In his latest WorldNetDaily column, Alan Keyes warns that “so-called libertarians” have a “rebellious arrogance that disdains decent self-government” because they are unable to see “the distinction between liberty and licentiousness.”
Keyes specifically pointed to gay rights as a reason to oppose libertarians: “By promoting so-called homosexual rights, they are engaged in a general offensive to disparage, subvert and ultimately deny the constitutional rights” of the “God-endowed family, the primordial institution that is the paradigm, in terms both of liberty and obligation, for natural justice and human community.”
He concludes that the “regressive elitist faction agenda” will discard “the incomparably successful American experiment in principled self-government” and “give way, first to disorder and dissolution and then, in all likelihood, to the most thoroughly totalitarian elitist despotism humankind has ever known.”
Thus, as a logical consequence of the principles of the Declaration, every valid claim of right is associated with the freedom to exercise the right. But in light of those same principles, not every exercise of freedom entails a valid claim of right. This is the essential point forgotten or willfully rejected by many so-called libertarians these days. As a result, they advocate positions that ignore what America’s founders were determined to respect, to wit, the distinction between liberty and licentiousness; and between the wholesome courage wherewith we stand upon our rights and the rebellious arrogance that disdains decent self-government.
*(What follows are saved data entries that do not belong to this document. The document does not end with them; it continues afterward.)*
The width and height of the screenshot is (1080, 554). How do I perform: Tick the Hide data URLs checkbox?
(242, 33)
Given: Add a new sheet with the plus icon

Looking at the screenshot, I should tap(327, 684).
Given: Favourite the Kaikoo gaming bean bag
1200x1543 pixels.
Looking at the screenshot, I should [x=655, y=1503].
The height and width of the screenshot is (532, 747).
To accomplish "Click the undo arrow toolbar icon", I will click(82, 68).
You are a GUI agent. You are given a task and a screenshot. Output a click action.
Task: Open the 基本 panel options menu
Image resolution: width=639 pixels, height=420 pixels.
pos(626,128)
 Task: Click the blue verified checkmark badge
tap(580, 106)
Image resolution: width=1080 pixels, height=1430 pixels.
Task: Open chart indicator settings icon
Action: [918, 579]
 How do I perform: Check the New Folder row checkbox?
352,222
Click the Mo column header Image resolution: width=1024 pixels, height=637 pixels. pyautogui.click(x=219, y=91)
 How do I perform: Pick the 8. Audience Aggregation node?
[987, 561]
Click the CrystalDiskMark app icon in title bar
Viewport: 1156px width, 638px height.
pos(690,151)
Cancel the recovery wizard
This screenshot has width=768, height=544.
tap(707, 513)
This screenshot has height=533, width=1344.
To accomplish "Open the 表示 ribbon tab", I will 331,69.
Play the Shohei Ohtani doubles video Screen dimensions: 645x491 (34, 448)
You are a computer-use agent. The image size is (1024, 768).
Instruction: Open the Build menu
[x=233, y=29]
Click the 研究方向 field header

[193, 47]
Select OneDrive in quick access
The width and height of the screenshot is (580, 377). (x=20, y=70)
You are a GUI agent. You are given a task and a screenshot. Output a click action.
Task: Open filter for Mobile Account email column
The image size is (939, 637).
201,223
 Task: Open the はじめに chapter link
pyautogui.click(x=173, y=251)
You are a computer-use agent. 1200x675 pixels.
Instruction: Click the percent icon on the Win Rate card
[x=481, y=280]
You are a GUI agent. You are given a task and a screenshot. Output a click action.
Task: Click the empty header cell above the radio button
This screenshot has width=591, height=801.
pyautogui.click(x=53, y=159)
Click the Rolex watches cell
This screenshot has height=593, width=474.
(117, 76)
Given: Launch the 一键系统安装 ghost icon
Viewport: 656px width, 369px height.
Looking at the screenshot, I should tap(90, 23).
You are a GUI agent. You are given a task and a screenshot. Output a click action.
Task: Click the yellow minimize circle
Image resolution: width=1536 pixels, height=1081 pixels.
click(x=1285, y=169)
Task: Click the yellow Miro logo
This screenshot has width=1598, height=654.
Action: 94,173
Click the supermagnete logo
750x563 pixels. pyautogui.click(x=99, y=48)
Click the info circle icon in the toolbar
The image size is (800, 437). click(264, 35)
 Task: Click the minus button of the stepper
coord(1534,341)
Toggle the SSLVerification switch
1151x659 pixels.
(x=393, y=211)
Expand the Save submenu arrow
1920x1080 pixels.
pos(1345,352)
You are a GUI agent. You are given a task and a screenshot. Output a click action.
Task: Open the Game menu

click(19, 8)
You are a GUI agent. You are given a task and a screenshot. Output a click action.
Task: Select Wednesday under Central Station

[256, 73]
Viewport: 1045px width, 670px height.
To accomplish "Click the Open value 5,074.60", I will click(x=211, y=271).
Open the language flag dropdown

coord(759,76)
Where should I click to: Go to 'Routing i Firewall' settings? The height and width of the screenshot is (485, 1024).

As I point out in the essay on Ninth Amendment rights quoted above, the Declaration’s logic in this respect allows Americans to recognize and properly assert rights not mentioned in the Constitution. The 9th Amendment exists to provide them with clear constitutional grounds upon which to stand as they invoke these rights, as constraints upon government power.
At the moment, the relevance of this constitutional claim is painfully obvious. The elitist faction forces presently controlling the U.S. government and some state governments (including Republicans as well as Democrats) are moving to deny the constitutional right of individuals or states to oppose the taking of human life, as required by the first law of “nature and Nature’s God.” They are doing so in the context of an insidious, persistent assault on Second Amendment rights. They are also doing so in the context of Obamacare, as they prepare, by force of unconstitutional edicts and “laws,” to deny the constitutional right of individuals and States to refuse complicity in so-called health-care practices that disregard this same life-preserving natural law obligation. In addition, by promoting so-called homosexual rights, they are engaged in a general offensive to disparage, subvert and ultimately deny the constitutional rights – rooted in obligations antecedent to any and all humanly instituted law or government – that are inherent in the God-endowed family, the primordial institution that is the paradigm, in terms both of liberty and obligation, for natural justice and human community.
The Constitution’s Ninth Amendment provides the key to recognizing and justifying legal and other moves to oppose what amounts, on every front, to a wholesale assault on the first principle of constitutional self-government in the United States, i.e., the Declaration’s affirmation of God-endowed individual rights. Next week I plan to post an article at my blog in which I will discuss specific instances in which politicians and other public figures, who claim to be conservatives, are cooperating with this assault. By discussing these examples, I hope to awaken Americans committed to our founding principles, and to the constitutional republic based upon them, to a simple fact: No one prominently associated with, or promoted by, either of the so-called major parties appears to shares this commitment. Unless Americans who do share it rouse themselves and unite against the regressive elitist faction agenda, the incomparably successful American experiment in principled self-government will give way, first to disorder and dissolution and then, in all likelihood, to the most thoroughly totalitarian elitist despotism humankind has ever known.